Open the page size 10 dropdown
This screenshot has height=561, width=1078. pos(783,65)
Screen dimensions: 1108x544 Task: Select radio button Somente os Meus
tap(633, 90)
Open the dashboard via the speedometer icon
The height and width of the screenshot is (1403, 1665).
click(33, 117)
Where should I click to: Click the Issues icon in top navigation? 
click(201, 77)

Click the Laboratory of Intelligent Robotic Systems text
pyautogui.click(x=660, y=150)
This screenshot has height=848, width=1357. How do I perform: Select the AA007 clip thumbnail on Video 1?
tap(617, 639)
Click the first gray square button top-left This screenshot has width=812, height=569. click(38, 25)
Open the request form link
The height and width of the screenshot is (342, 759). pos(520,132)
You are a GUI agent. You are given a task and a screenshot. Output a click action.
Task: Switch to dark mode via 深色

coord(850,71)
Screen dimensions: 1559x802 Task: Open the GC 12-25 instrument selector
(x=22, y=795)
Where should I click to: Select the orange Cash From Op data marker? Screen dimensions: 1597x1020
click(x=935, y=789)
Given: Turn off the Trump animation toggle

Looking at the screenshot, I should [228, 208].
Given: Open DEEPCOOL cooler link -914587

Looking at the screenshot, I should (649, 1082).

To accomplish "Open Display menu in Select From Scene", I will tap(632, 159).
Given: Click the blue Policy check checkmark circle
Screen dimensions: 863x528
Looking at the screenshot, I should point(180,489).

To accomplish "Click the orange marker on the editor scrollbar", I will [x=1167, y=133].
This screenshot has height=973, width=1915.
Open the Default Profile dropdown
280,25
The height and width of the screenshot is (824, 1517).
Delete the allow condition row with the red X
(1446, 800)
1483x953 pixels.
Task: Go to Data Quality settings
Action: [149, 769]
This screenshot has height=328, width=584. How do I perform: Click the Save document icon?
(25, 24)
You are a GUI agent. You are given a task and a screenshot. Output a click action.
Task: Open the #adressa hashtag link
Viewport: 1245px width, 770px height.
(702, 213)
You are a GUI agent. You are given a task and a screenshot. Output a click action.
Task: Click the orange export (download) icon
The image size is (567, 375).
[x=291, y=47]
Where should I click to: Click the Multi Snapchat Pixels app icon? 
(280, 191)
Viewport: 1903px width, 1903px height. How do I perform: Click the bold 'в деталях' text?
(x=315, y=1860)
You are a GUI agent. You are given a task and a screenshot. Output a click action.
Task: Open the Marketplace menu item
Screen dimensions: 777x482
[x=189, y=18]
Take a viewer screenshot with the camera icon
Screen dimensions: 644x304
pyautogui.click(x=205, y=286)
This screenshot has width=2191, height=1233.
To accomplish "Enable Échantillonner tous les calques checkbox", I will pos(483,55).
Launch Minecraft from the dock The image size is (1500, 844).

+===+

Copy exactly the lines of the listing above, beginning at the line with "This screenshot has width=2191, height=1233." and ending at its final line; write out nothing else.

§ Answer:
This screenshot has width=2191, height=1233.
To accomplish "Enable Échantillonner tous les calques checkbox", I will pos(483,55).
Launch Minecraft from the dock The image size is (1500, 844).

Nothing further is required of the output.